>> start SOURCE DATA

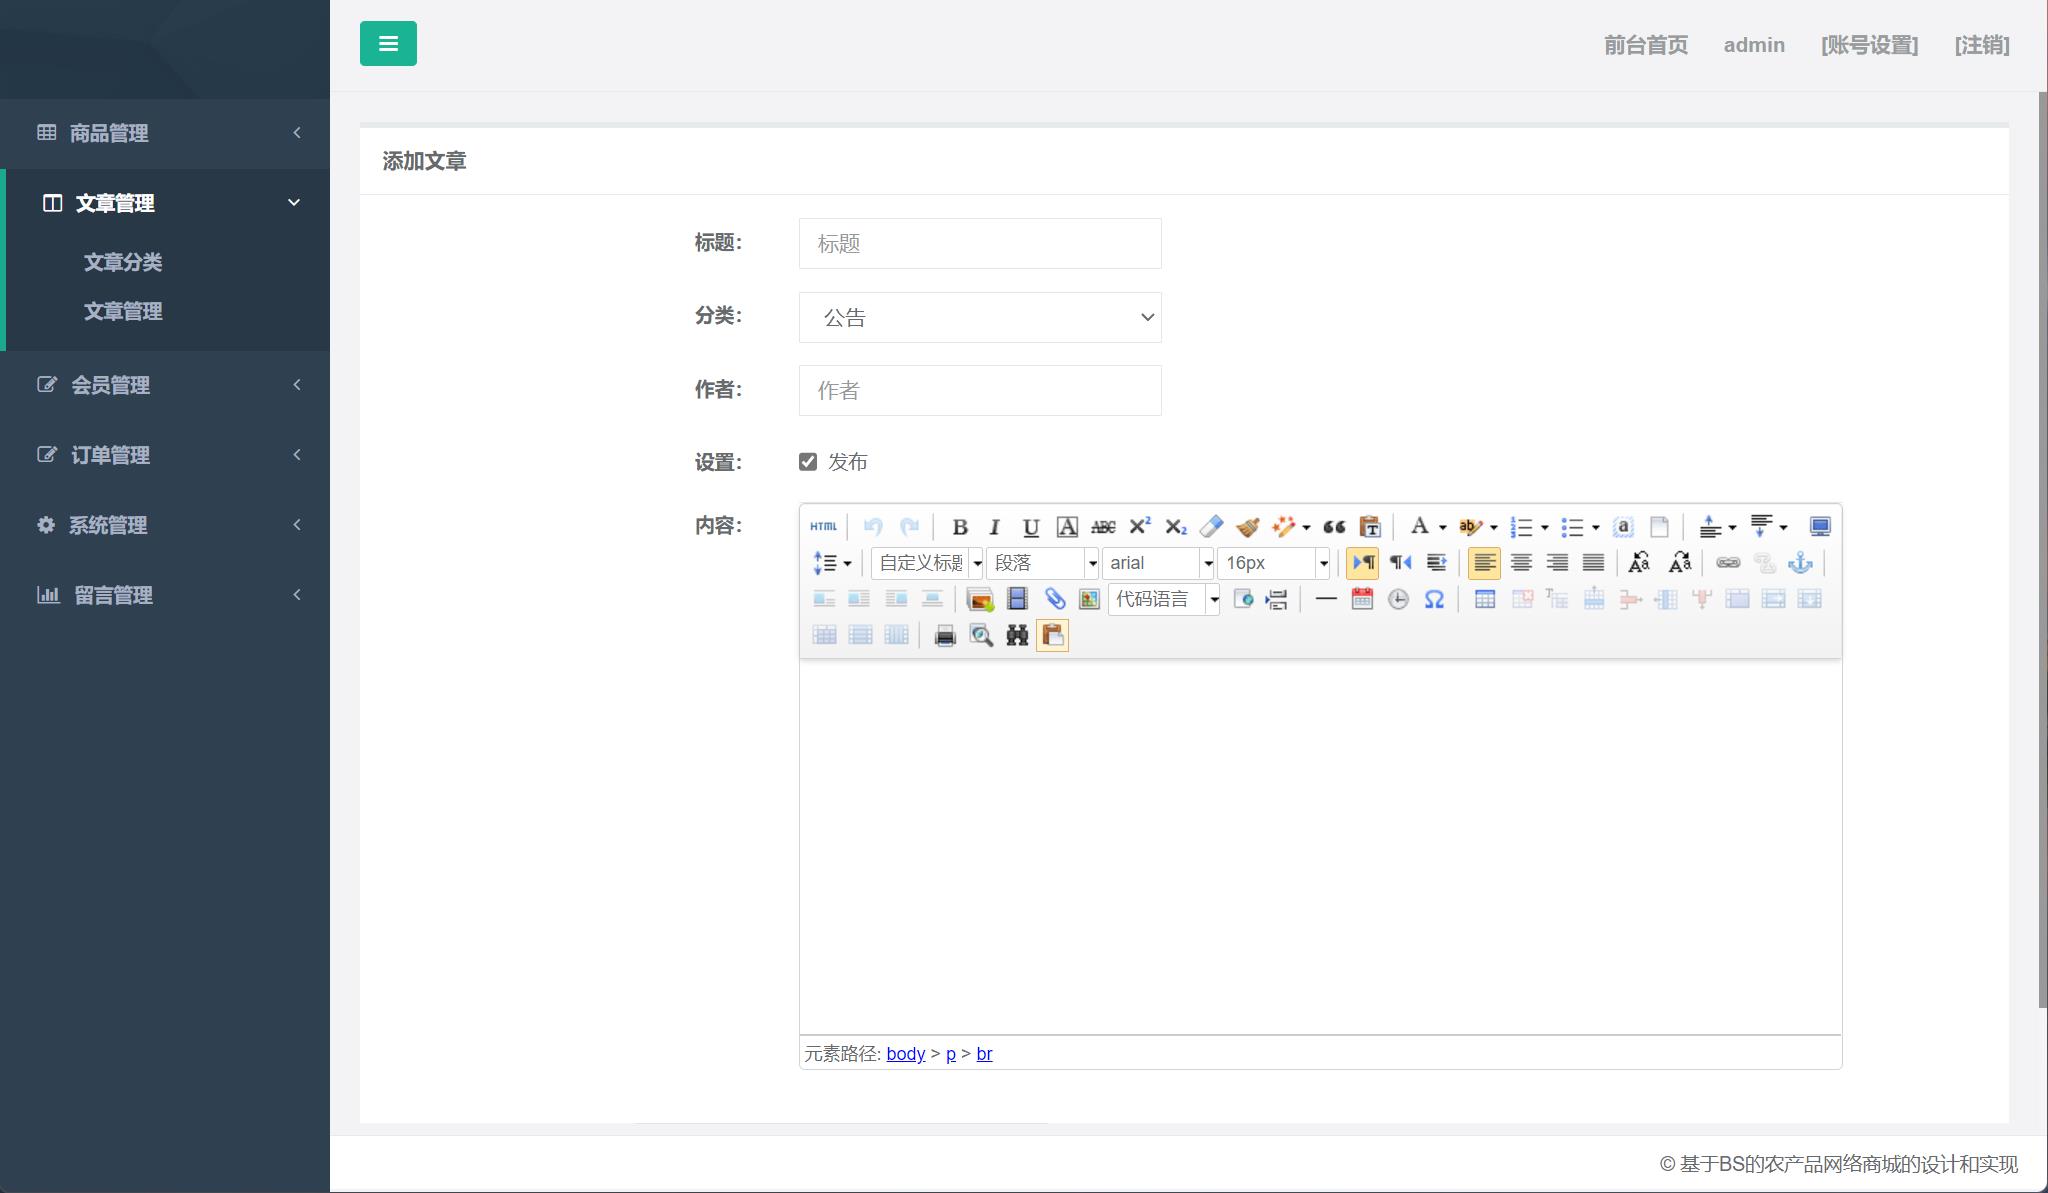The height and width of the screenshot is (1193, 2048).
Task: Uncheck the 发布 publish checkbox
Action: click(808, 461)
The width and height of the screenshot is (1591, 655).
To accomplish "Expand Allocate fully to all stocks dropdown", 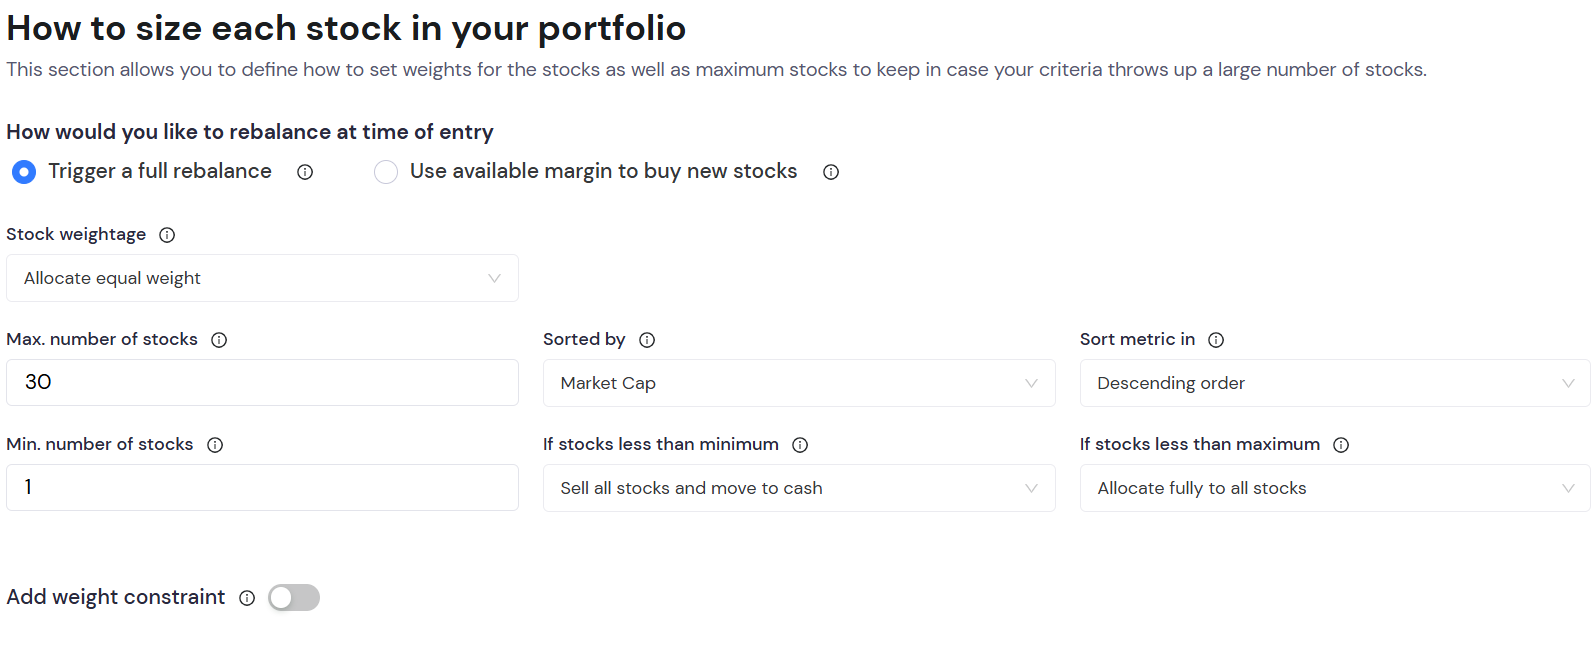I will (1334, 488).
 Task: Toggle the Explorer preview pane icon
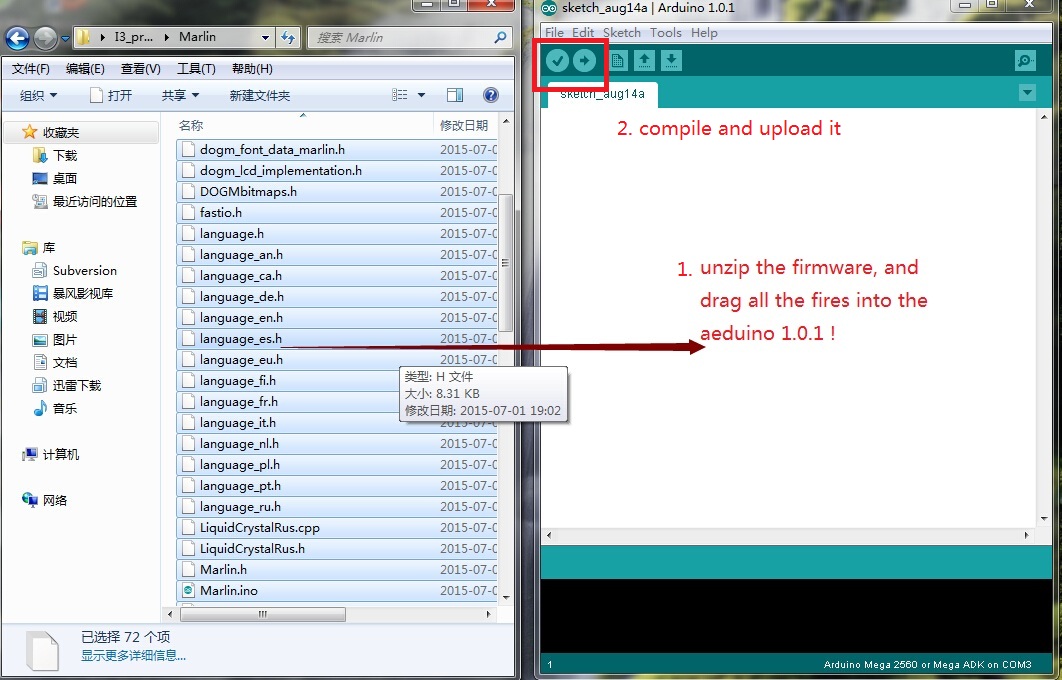[x=455, y=95]
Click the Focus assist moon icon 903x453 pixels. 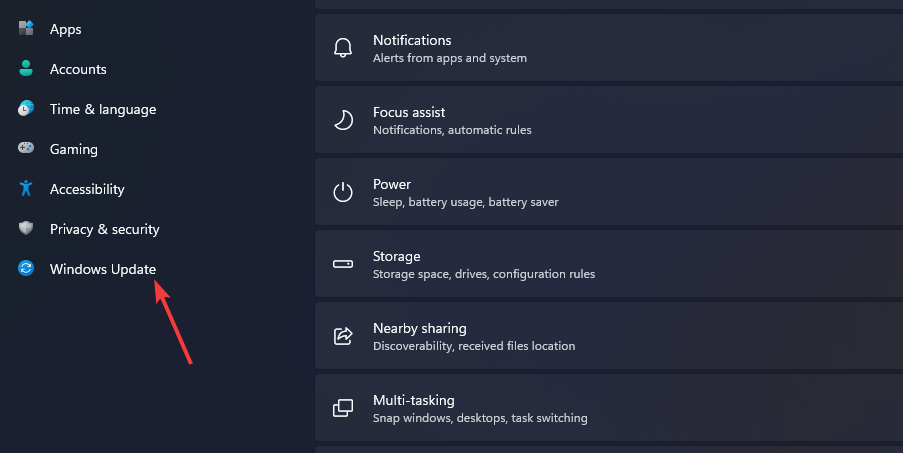tap(343, 120)
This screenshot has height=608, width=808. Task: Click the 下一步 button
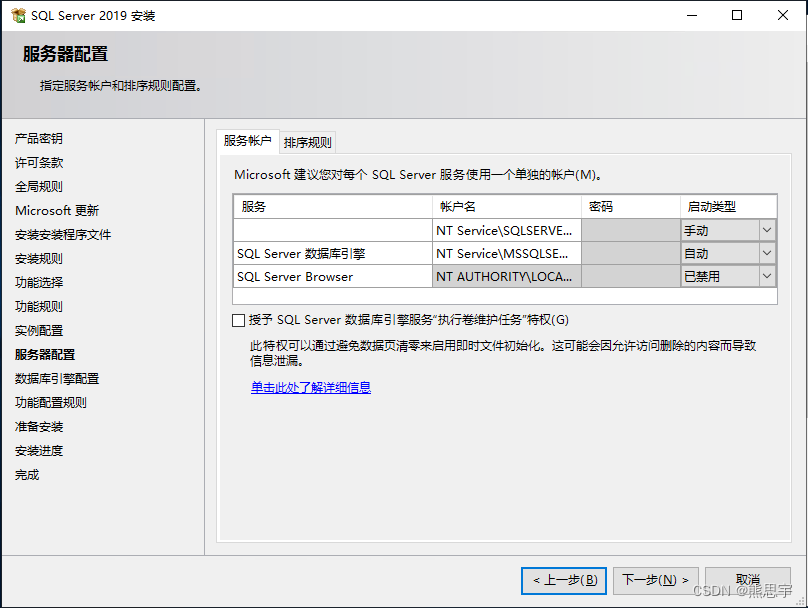tap(655, 580)
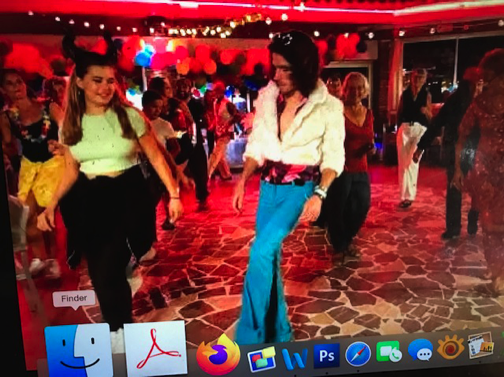Screen dimensions: 504x377
Task: Open the Messages chat bubble icon
Action: [x=420, y=350]
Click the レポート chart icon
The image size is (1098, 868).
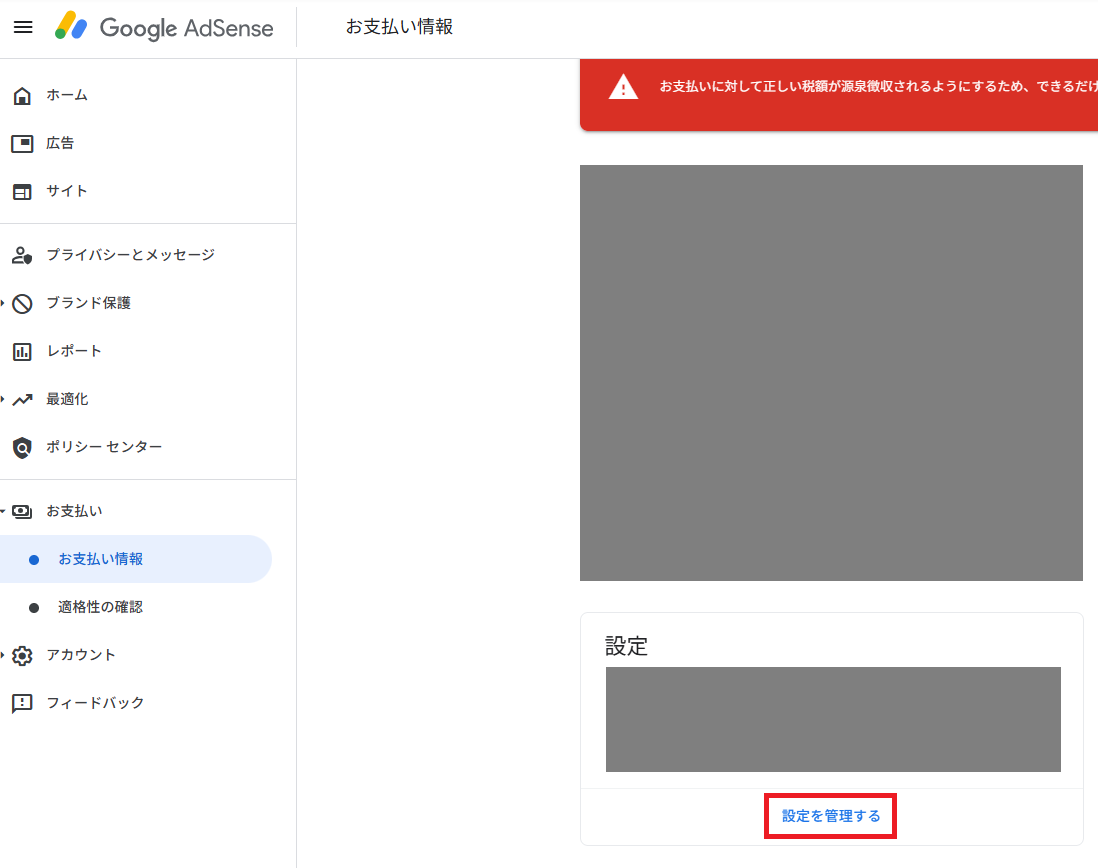(22, 352)
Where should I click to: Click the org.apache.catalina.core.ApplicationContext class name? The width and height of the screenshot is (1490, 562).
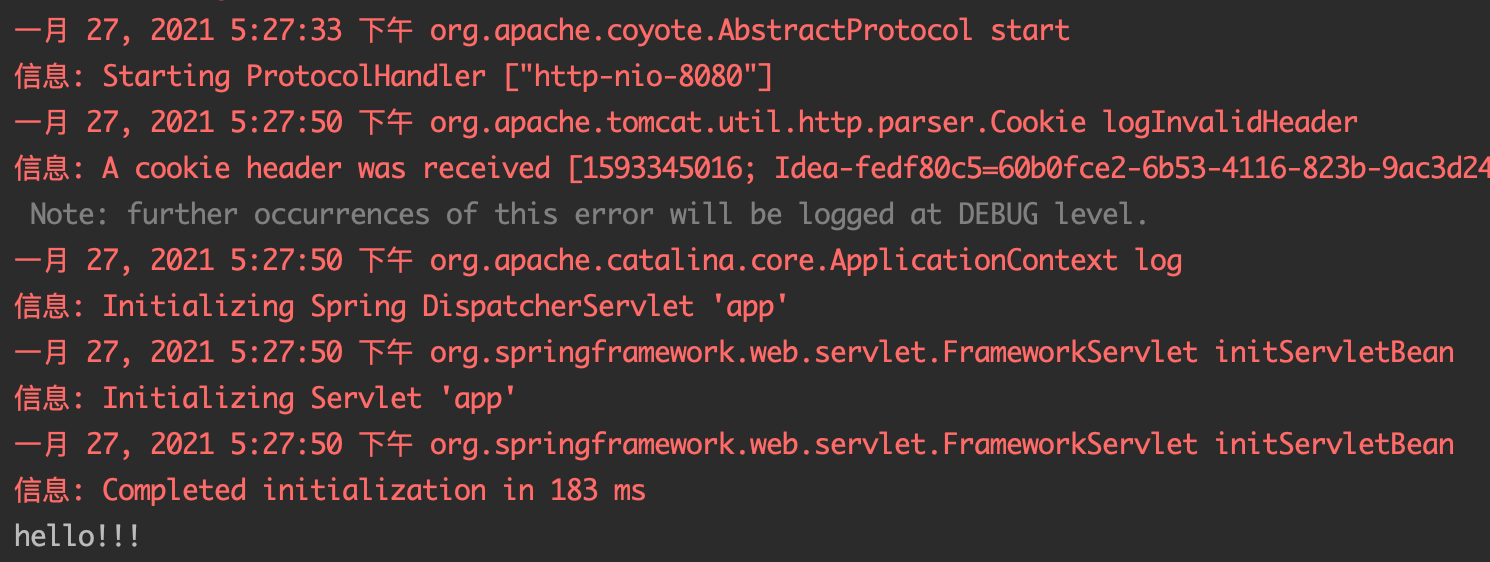[774, 260]

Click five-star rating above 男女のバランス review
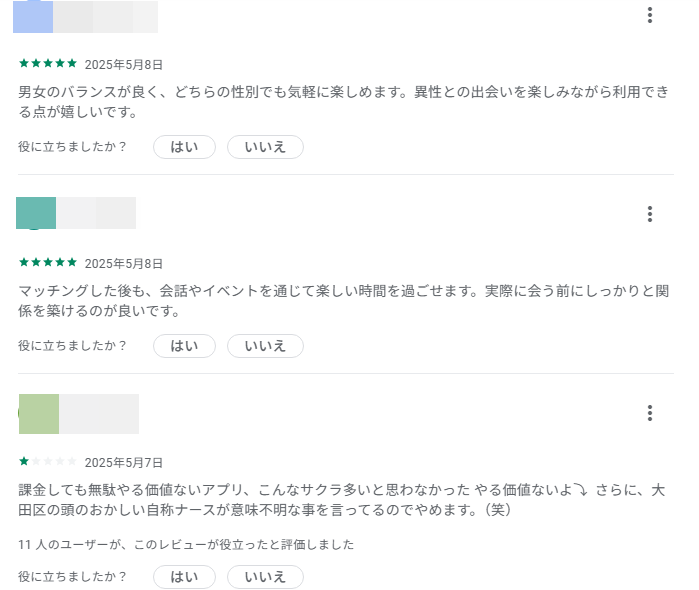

>> end SOURCE DATA

■ CHALLENGE ■
Please count the lines in the records that contain the string "Task", matching case exactly, and reply with the number only.

■ ANSWER TO THE EXERCISE ■
4